Brief — Please return every line in the following data that includes the string "Nuestros".

Task input —
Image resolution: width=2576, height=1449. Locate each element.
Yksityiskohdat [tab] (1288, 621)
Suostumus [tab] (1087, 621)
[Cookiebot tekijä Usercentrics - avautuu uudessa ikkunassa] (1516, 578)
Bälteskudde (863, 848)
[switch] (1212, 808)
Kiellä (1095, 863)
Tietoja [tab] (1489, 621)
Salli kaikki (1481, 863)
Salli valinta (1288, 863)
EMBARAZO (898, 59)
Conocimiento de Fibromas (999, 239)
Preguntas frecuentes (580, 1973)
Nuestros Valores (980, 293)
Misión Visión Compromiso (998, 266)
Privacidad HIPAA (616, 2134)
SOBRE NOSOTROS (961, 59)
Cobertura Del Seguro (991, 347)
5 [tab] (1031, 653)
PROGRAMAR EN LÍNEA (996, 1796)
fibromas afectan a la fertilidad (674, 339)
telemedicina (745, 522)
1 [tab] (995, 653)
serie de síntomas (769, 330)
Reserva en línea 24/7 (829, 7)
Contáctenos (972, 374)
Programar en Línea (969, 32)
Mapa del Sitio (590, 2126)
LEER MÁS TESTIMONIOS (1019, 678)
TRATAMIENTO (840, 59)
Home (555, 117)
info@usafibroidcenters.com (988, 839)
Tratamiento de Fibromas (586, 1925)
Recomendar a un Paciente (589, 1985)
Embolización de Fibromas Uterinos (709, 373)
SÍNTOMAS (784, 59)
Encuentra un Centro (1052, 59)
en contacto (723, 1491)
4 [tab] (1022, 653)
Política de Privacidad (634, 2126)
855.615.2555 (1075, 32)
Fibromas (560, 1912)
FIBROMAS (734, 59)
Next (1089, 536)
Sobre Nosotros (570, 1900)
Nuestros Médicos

Answer to the exercise —
Nuestros Valores (980, 293)
Nuestros Médicos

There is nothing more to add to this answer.